In one embodiment, the present heating system further includes:

(a) a first fluid conductor;

(b) an evaporator thermally connected to the first fluid conductor by a mode of convection;

(c) a second fluid conductor connecting the first fluid conductor to the evaporator; and

(d) an expansion valve interposed in the second fluid conductor, wherein a working fluid received at the first fluid conductor is configured to be supplied to the evaporator through the second fluid conductor and the expansion valve, a heat loss from the working fluid in the first fluid conductor is at least compensated by a heat gain by the evaporator due to the working fluid in the first fluid conductor disposed at a lower temperature caused by the heat loss.
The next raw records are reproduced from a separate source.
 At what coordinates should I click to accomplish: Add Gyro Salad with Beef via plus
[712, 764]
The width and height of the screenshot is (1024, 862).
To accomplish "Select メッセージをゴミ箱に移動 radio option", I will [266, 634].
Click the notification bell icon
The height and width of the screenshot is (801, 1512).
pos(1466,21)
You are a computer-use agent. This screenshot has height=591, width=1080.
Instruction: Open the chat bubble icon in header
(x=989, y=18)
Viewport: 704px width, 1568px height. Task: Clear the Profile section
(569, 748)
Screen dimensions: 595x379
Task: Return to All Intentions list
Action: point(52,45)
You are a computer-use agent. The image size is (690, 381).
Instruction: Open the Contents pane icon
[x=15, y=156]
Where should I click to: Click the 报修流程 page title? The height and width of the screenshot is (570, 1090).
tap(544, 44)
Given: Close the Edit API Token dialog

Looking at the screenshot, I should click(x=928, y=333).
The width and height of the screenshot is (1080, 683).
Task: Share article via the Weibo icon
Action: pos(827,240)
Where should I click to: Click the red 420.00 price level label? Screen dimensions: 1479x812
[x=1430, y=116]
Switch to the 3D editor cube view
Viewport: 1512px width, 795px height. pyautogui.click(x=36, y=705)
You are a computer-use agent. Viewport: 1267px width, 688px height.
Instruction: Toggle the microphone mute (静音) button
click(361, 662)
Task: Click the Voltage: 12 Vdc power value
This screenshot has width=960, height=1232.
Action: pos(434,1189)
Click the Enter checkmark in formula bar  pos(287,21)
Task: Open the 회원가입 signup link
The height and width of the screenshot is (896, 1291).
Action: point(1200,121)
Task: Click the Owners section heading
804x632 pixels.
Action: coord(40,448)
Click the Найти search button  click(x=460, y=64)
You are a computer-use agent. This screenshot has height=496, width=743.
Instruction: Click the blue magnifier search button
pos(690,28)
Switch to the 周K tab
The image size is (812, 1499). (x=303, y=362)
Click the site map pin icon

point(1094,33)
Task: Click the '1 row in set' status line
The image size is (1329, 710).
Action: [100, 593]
In one embodiment, the heating system further includes a heat exchanger including an upstream fluid conductor and a downstream fluid conductor thermally coupled to the upstream fluid conductor, wherein the upstream fluid conductor is configured to be connected to an inlet port of the first fluid conductor and the downstream fluid conductor is configured to be connected to an outlet port of the evaporator and heat transfer is configured to occur from the working fluid in the upstream fluid conductor to the working fluid in the downstream fluid conductor. In one embodiment, the first fluid conductor includes a featureless outer surface. In one embodiment, the working fluid is a refrigerant. In one embodiment, the mode of convection is configured to be aided by a blower.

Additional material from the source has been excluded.